What is Risk Management in a Quality Environment?

There are terms which are almost ubiquitous at work that have so many meanings to so many people that they lose all definition. Risk is one of those words. So, when we talk about risk management and risk-based thinking, what do we actually mean? According to the ISO standard created specifically for risk management (there is one for everything — see ISO 13289:2011 Recreational Diving Services — Requirements for the Conduct of Snorkeling Excursions), 31000:2018 defines risk as “the effect of uncertainty on objectives”. It is important to note that there is no value judgement assigned to that definition; risks can have both positive and negative impacts. ISO 9001:2015, the general management standard, incorporates this concept by defining uncertainty with potentially positive outcomes as opportunities, while reserving the term risk to refer to uncertainty with the potential to result in negative effects. The most important thing to remember when considering both risks and opportunities is that these are events which have not yet occurred; risk management refers to preventive actions taken to avoid potential negative effects, or to capitalize on opportunities, not responding to negative events which have already happened.

So, if risk management is a preventive exercise, how do we identify risks? Generally, there is a tendency to take items identified during a SWOT analysis as weaknesses or threats and to simply apply to them the label of risk. This is not going to be 100% accurate, particularly with weaknesses. In many cases weaknesses or threats can be contributing factors to uncertainty, which may expose an organization to risk, but the identified items may not be risks, properly defined, in and of themselves. The true measure of whether something is a risk is being able to apply one question: Does this result in uncertainty in our operation/organization/project/process/service? Using this principle requires the willingness and ability to zoom out of day-to-day work and operations to be able to consider the future impact of a potential course of action. Once a risk has been identified, to have any value it must also be quantifiable. Quantifying risks has three basic components: the potential impact, the likelihood of the risk being realized, and a determination of whether the risk is actionable. Whether or not it is actionable has a huge impact on whether steps ought to be taken to address a risk. There are some things that are both extremely likely to happen at some indeterminate point in the future and that would have catastrophic impact on a business were they to do so (i.e. Chicxulub-class asteroid impact, Yellowstone caldera eruption, etc.), but factoring these events into your risk management system would be neither feasible nor helpful.

Identifying and qualifying risks has value if and only if one has a system in place to respond to them. That response is a three-fold process. The first step is prioritizing. For a newly implemented risk management system, that means defining three items: criteria for response, objectives, and timelines. Defining criteria for response requires establishing thresholds for initiating a formal mitigation effort taking into account likelihood and potential impact.
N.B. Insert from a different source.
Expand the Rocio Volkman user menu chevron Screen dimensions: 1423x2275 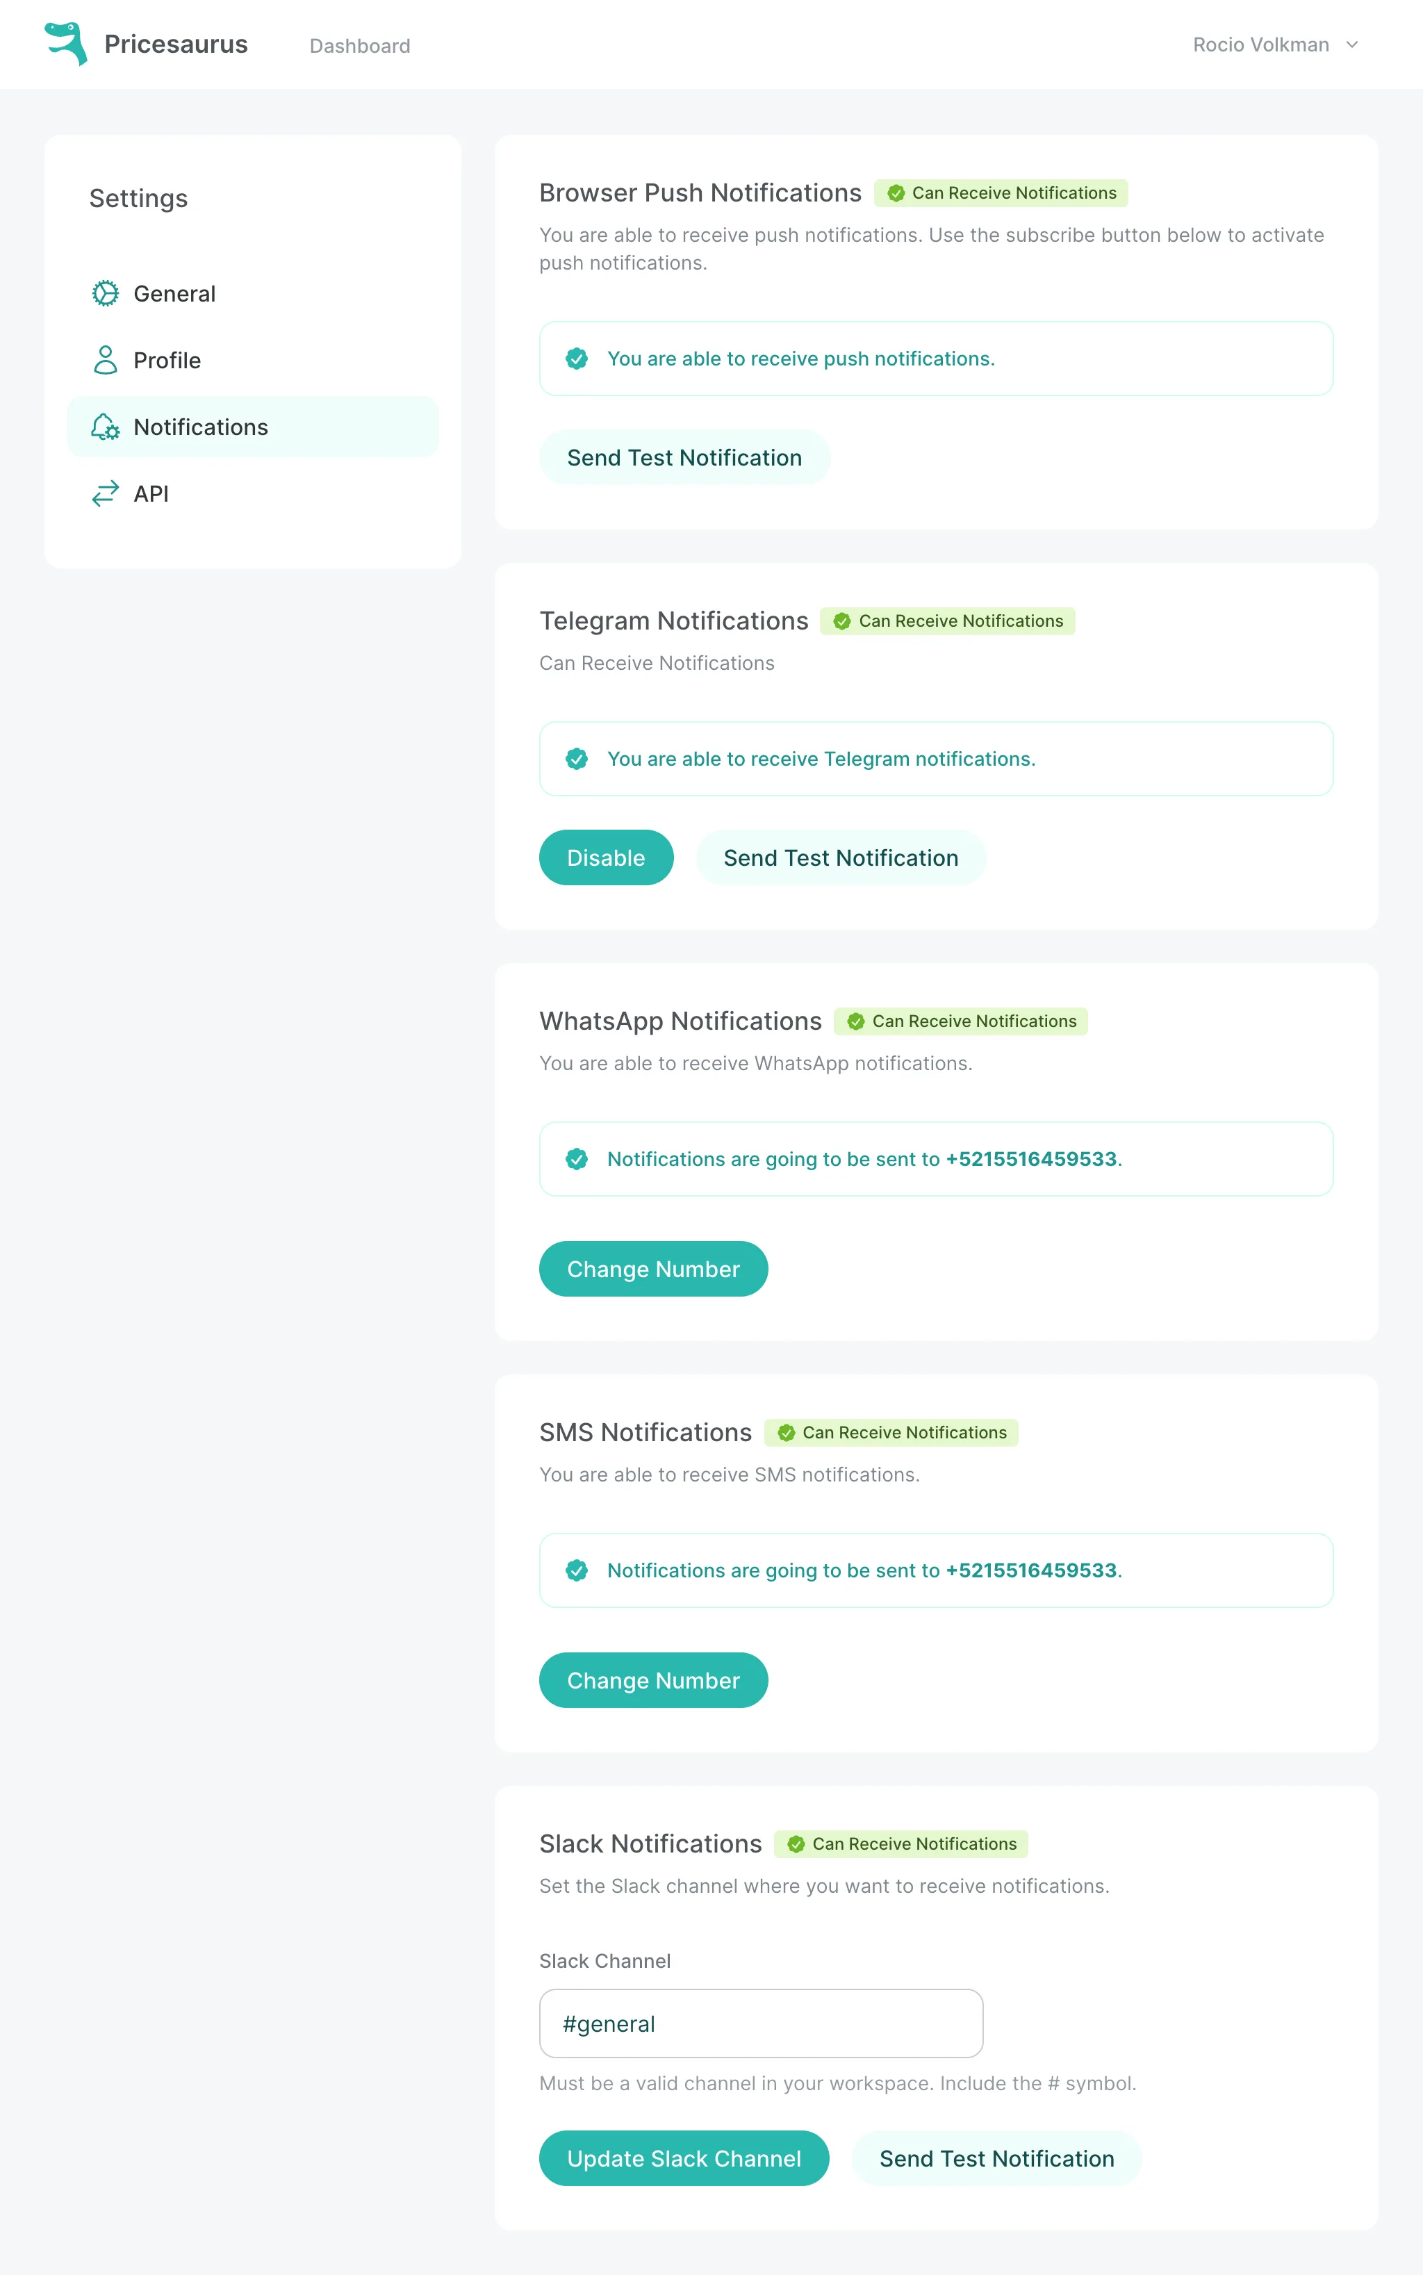coord(1352,45)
Establishing objectives requires defining success in responding to risks, both generally and on a case-by-case basis. Defining timelines requires determining expectations for when developing and delivering plans on mitigation efforts will occur. Once risks have been prioritized, a proper mitigation plan can be drafted. At a minimum, these plans should document the risk, establish the mitigation strategy, and identify the party responsible for ensuring its execution. This fits neatly within the already established infrastructure of the CAPA (Corrective and Preventive Action) program, should your organization have one (and it should). Once a plan is in place, the final step in the response is to execute.

Once a plan has been drafted and executed, a final, crucial step remains: evaluating its effectiveness. You have to establish guidelines for accountability relating to risk mitigation, especially designing some sort of response or escalation mechanism for responding to unsuccessful mitigation efforts. When those guidelines are established, you can focus on identifying measurements and metrics and creating or adapting a reporting vehicle for delivering that information to key decision makers. This final step will allow the organization to move beyond simply responding to individual risk items; it will allows you to begin fostering an operational culture centered around risk-based thinking and risk accountability.

Ultimately, risked-based thinking is a key component in the pursuit of continuous improvement. By building a system based on identifying potential negative impacts and taking steps to eliminate or mitigate them ahead of time an organization can put itself in a position to proactively chart a smooth course instead of relying on reacting to events and implementing knee-jerk solutions on the fly. Cliché as it may be, this is a clear demonstration of the concept that an ounce of prevention is equal to a pound of cure.